예를 들면, 서열표의 서열번호 8(C36 펩티드)에 나타낸,
Met Thr
Thr Tyr Lys Leu Val Ile Asn Gly Lys Thr
Leu Lys Gly Glu Thr Thr Thr Lys Ala Val
Asp Ala Glu Thr Ala Glu Arg Ala Phe Arg
Gln Tyr Ala Thr Asp Asn Gly Val Glu Gly
Met Trp Thr Tyr Asp Pro Ala Thr Lys Thr
Phe Thr Val Thr Glu Cys
아미노산 서열 B를 함유하는 펩티드인를 생리 식염액에 용해해서 500㎍/mL로 하고, 수산화나트륨 수용액으로 pH=7.0으로 제조한 펩티드 수용액을 80℃로 30분간 가열하고, 가열처리하지 않은 펩티드 수용액과 IgG 결합능력을 비교한 바, 의미있는 차이는 보여지지 않았다. IgG 결합능력은 IgG를 담체에 고정화한 컬럼(IgG Sepharose Fast Flow:파머시아사제)에 펩티드 수용액을 통액하고, 소정의 방법으로 용출해서 회수된 펩티드량을 HPLC로 분석했다.
이상과 같은 서열번호 1의 아미노산 서열을 함유하는 서열로서는, 예를 들면 서열표의 서열번호 10, 11, 13 및 15로 나타내는 서열을 예로서 들 수 있다.
다음에 본 발명의 뉴클레오티드 서열, 재조합 DNA 및 미생물에 대해서 설명한다.
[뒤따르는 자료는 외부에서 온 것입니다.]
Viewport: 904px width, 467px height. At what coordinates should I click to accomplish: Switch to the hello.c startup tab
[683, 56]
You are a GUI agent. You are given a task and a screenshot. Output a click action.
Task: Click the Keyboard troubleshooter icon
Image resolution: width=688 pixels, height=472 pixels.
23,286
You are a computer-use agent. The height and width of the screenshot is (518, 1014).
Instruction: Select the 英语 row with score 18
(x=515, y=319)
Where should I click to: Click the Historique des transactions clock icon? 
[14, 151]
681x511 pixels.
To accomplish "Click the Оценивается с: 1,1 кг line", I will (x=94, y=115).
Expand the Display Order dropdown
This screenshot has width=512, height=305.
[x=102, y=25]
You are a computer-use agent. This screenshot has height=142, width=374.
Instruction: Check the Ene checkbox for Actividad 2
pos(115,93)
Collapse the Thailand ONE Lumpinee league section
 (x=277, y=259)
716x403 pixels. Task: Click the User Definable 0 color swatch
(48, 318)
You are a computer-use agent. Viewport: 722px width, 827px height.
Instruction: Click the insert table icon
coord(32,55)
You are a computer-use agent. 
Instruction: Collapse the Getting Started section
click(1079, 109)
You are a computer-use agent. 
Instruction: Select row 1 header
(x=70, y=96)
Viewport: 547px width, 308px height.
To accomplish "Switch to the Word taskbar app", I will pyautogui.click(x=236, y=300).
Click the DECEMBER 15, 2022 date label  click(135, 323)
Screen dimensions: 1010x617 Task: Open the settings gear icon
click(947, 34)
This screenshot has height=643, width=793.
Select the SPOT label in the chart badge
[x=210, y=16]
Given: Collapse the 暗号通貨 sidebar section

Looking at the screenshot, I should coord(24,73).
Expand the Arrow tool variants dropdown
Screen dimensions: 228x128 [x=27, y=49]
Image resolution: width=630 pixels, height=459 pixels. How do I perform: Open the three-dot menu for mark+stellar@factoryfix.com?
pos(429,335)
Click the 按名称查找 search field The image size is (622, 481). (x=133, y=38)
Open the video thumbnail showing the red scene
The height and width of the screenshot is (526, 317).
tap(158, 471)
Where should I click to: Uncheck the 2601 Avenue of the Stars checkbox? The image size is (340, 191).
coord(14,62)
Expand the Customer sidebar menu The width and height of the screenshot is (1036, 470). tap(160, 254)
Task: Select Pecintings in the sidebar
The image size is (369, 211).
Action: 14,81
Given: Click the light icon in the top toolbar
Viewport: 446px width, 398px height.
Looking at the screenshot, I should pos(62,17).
본 발명의 뉴클레오티드 서열은, 서열번호 1로 나타내는 아미노산 서열 중 1개 이상을 코드하는 것을 특징으로 한다.
상기 뉴클레오티드 서열로서는, 서열번호 2로 나타내는 염기 서열 중 1개 이상을 포함하는 것이 바람직하다. 상기 서열번호 2의 염기 서열을 함유하는 서열로서는, 예를 들면 서열표의 서열번호 9, 12, 14 또는 16로 나타내는 서열을 예로서들 수 있다.
본 발명의 재조합 DNA는, 서열번호 1로 나타내는 아미노산 서열을 코드하는 뉴클레오티드 서열을 하나 이상 가지는 것을 특징으로 한다.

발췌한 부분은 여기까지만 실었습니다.